In 1949, Mao Tse Tung triumphed over the Kuomintang and China became Communist. Pro-Chinese fervour in the overseas terrorists in Southeast Asia took on a distinctly Chinese and Communist bent, inflaming opinion and inciting violence in places like Singapore, which had a significant Chinese majority.

Lloyd Fernando lived in this cauldron. In the 1950s, he heard of violence in Ceylon between the Sinhalese and the Tamils. Ethnically Sinhalese himself, he made a commitment then. Years later, in 1988, in his essay Engmalchin, he wrote:

Ethnically, I was ashamed and disgusted by the narrow-minded and selfish stand of the Sinhalese community and I choose Singapore's citizenship because it promised a united way of life, without prejudice or dominance by any sector of the society...

In 1957, Malaya achieved independence and in 1959, Singapore became self-governing. In 1960, Fernando joined the English Department of the University of Malaya and it may be around this time that he accepted Malayan citizenship. In his academic career, he thought much about conflicting cultures as reflected in many conference papers he delivered and essays he wrote. In 1986, he collected these in a book, published in Singapore, entitled significantly, Cultures in Conflict.

Problem to solve. Can you return the passage on Lloyd Fernando word for word, from "Ethnically, I was" to "of the society..."? The entries after this point are separate from the passage on Lloyd Fernando.

Given records.
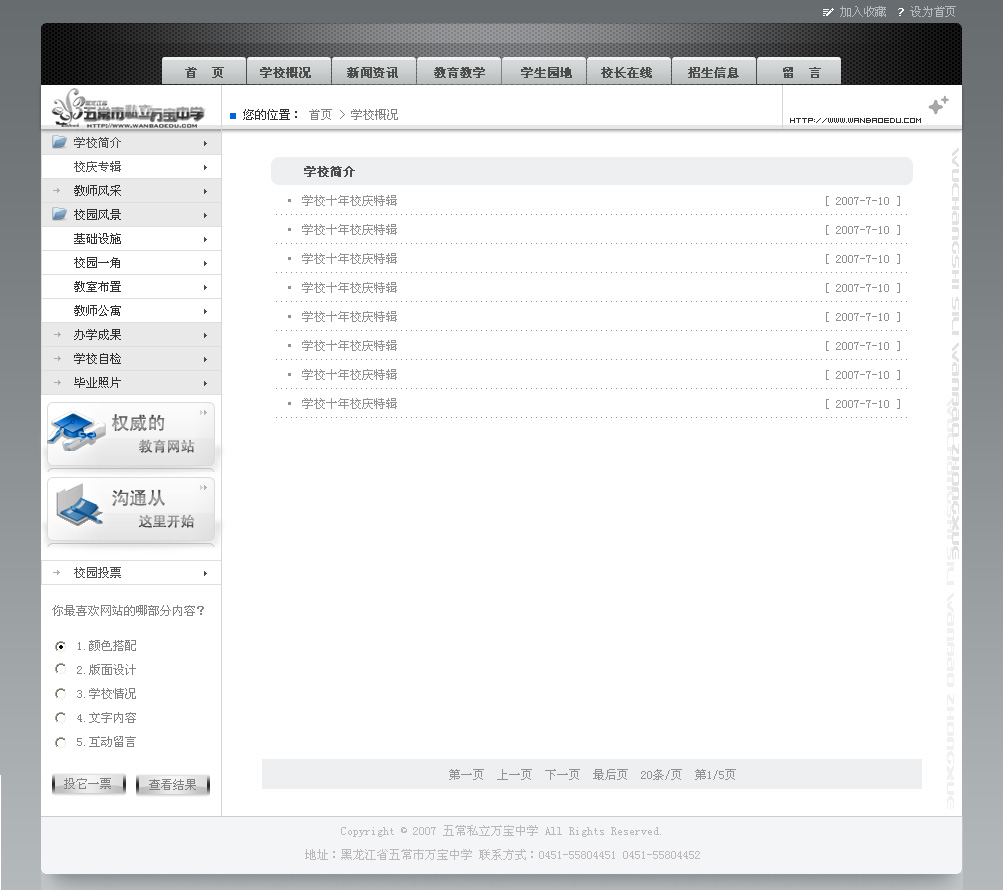Click the sparkle star icon in header
The height and width of the screenshot is (890, 1003).
point(938,105)
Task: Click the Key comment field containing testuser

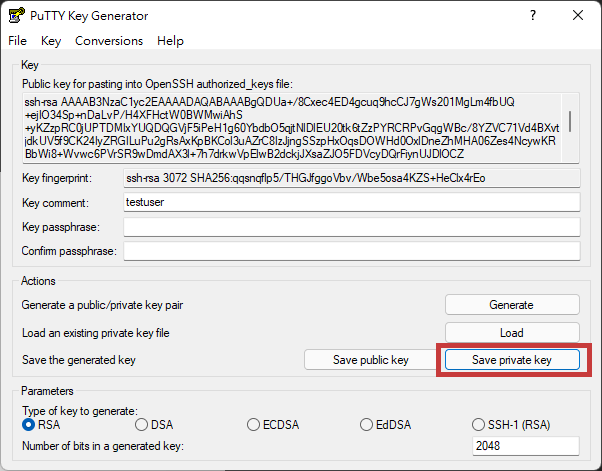Action: [x=350, y=202]
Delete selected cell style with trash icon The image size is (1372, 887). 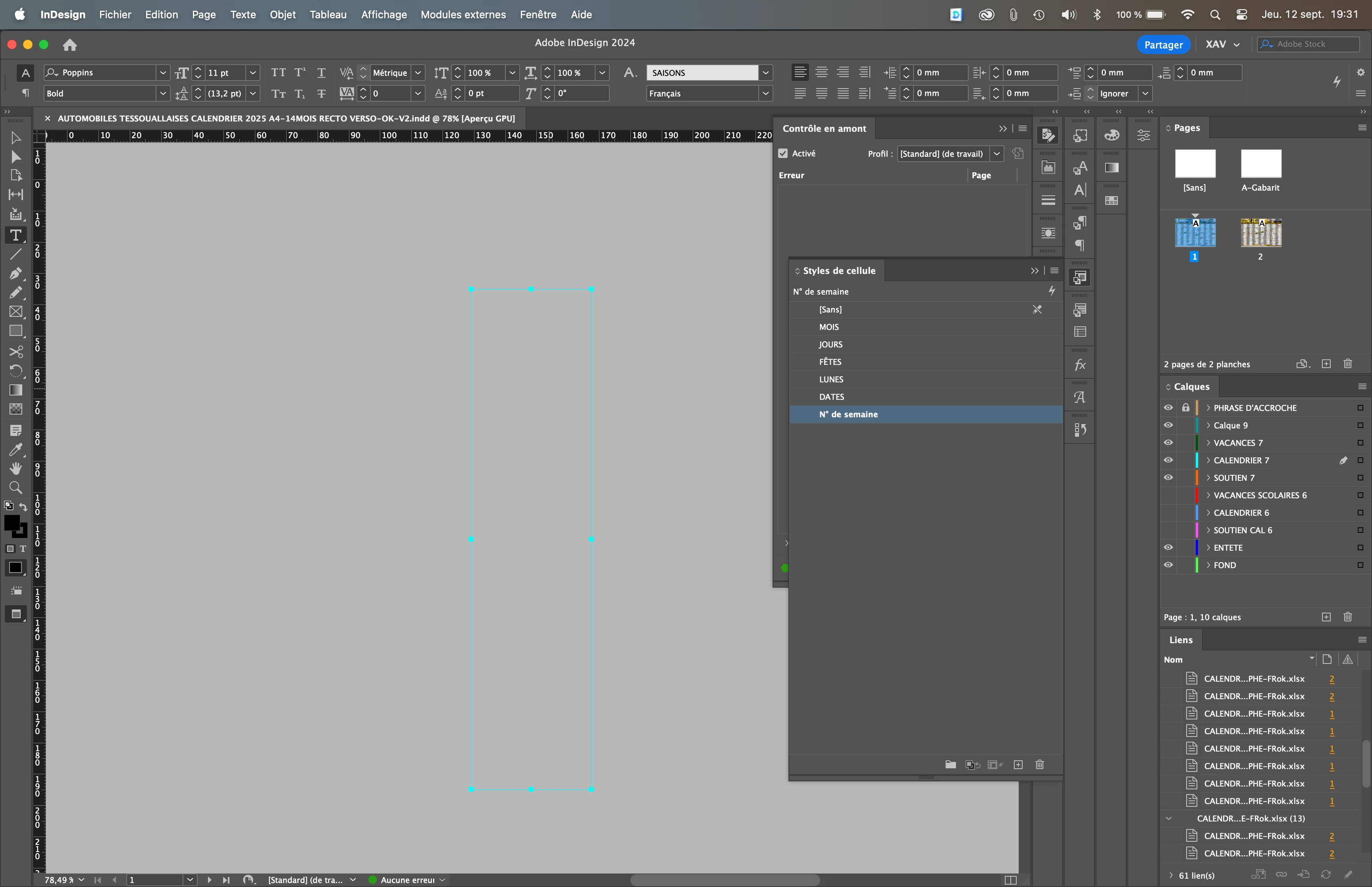1039,764
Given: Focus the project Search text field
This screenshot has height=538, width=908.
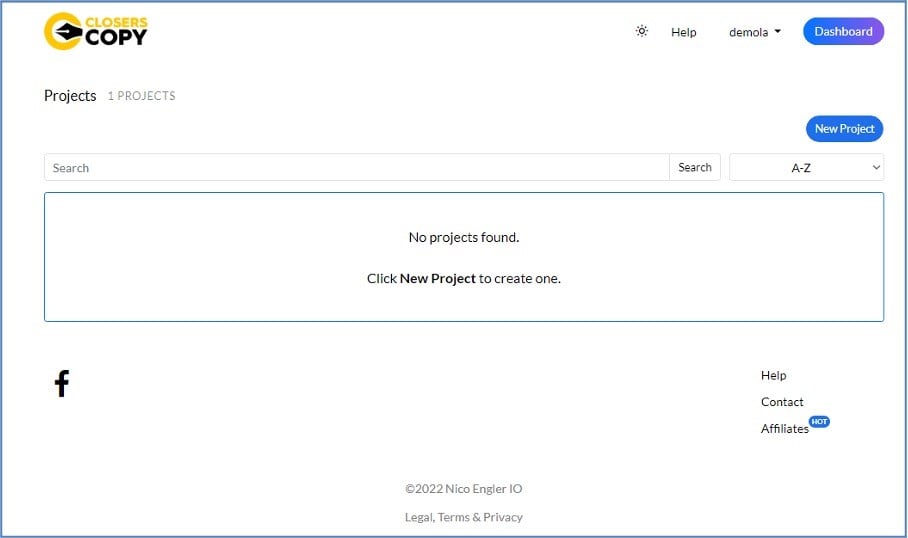Looking at the screenshot, I should pos(357,167).
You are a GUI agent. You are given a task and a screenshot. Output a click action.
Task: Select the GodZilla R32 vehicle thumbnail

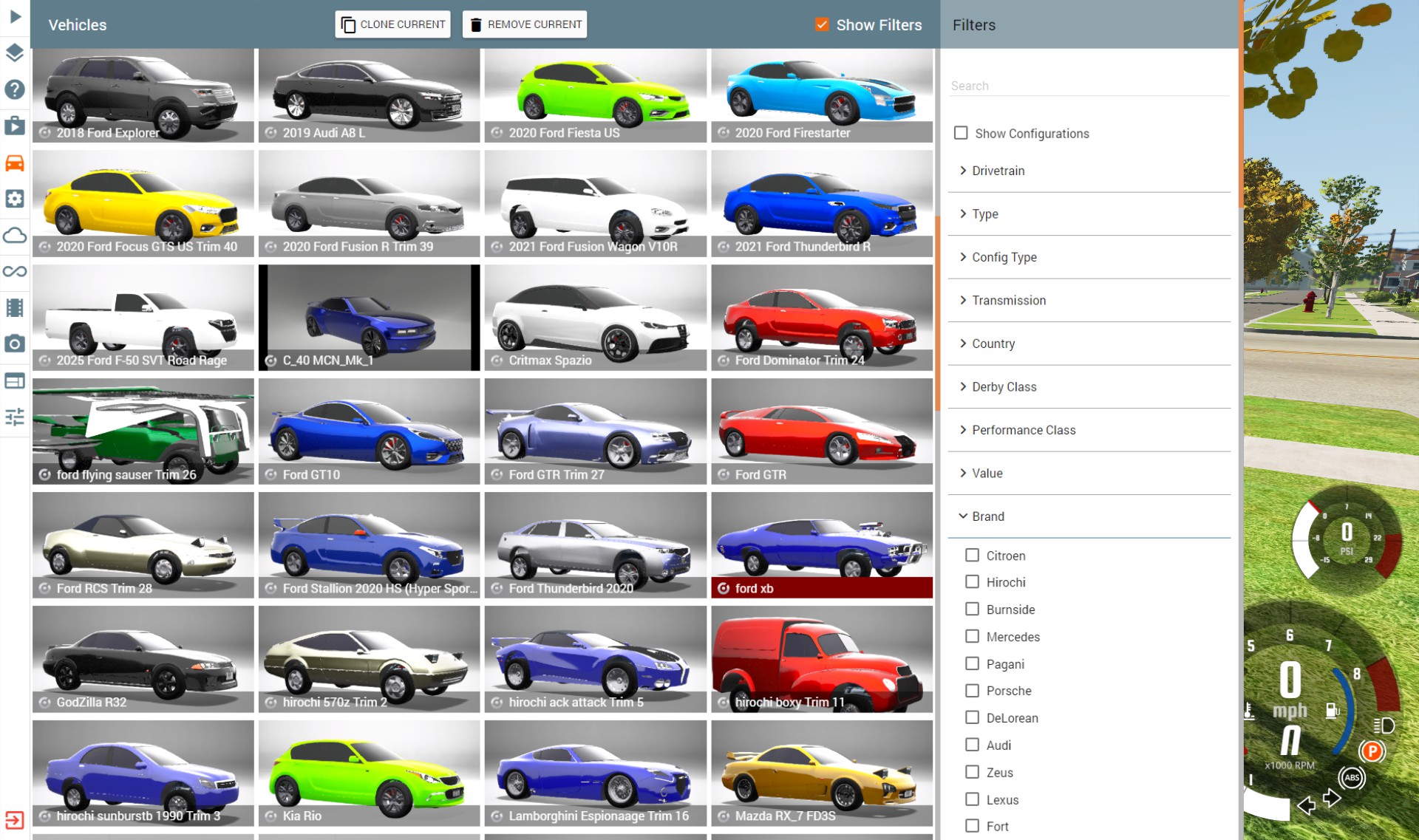pos(143,658)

Exercise answer.
Ethnically, I was ashamed and disgusted by the narrow-minded and selfish stand of the Sinhalese community and I choose Singapore's citizenship because it promised a united way of life, without prejudice or dominance by any sector of the society...